To determine the mirror image of a point $P(x_1, y_1, z_1)$ with respect to a line $L$, we utilize two fundamental geometric principles:

• Foot of the Perpendicular (N): The line segment connecting the original point $P$ and its mirror image $P'(x_2, y_2, z_2)$ is perpendicular to the line $L$. The point where this perpendicular segment intersects the line $L$ is called the foot of the perpendicular, let's denote it as $N$.
• Midpoint Property: The foot of the perpendicular $N$ acts as the midpoint of the line segment $PP'$. This means $N$ is equidistant from $P$ and $P'$.
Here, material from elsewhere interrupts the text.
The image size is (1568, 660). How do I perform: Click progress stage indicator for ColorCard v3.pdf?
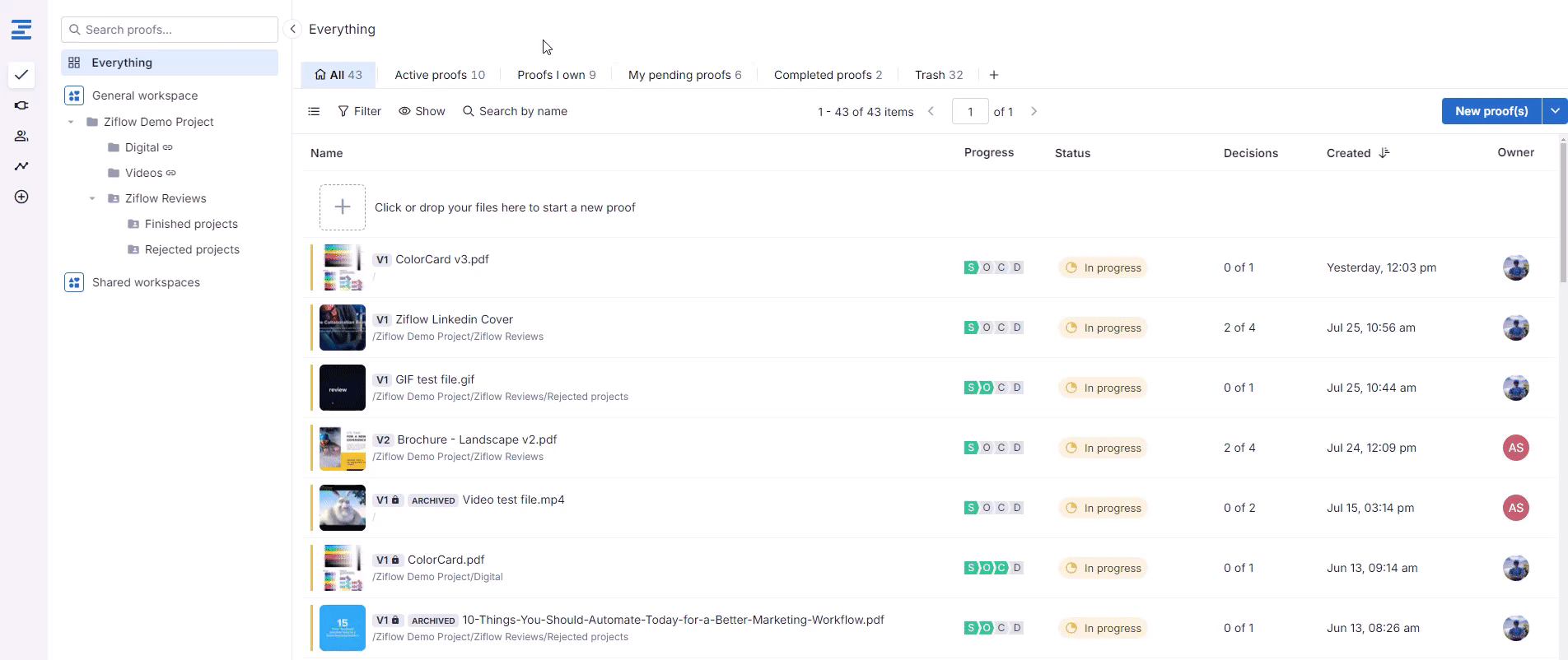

Key Formulas and Concepts Used:

• Parametric Form of a Line: A line $\frac{x-x_0}{a} = \frac{y-y_0}{b} = \frac{z-z_0}{c}$ can be expressed in parametric form as $(x_0+a\lambda, y_0+b\lambda, z_0+c\lambda)$, where $\lambda$ is a scalar parameter.
• Direction Vector of a Line: The vector $\vec{d} = a\hat{i} + b\hat{j} + c\hat{k}$ represents the direction of the line.
• Perpendicularity Condition: Two vectors $\vec{u}$ and $\vec{v}$ are perpendicular if and only if their dot product is zero: $\vec{u} \cdot \vec{v} = 0$.
• Midpoint Formula: The midpoint of a line segment connecting $(x_1, y_1, z_1)$ and $(x_2, y_2, z_2)$ is $\left(\frac{x_1+x_2}{2}, \frac{y_1+y_2}{2}, \frac{z_1+z_2}{2}\right)$.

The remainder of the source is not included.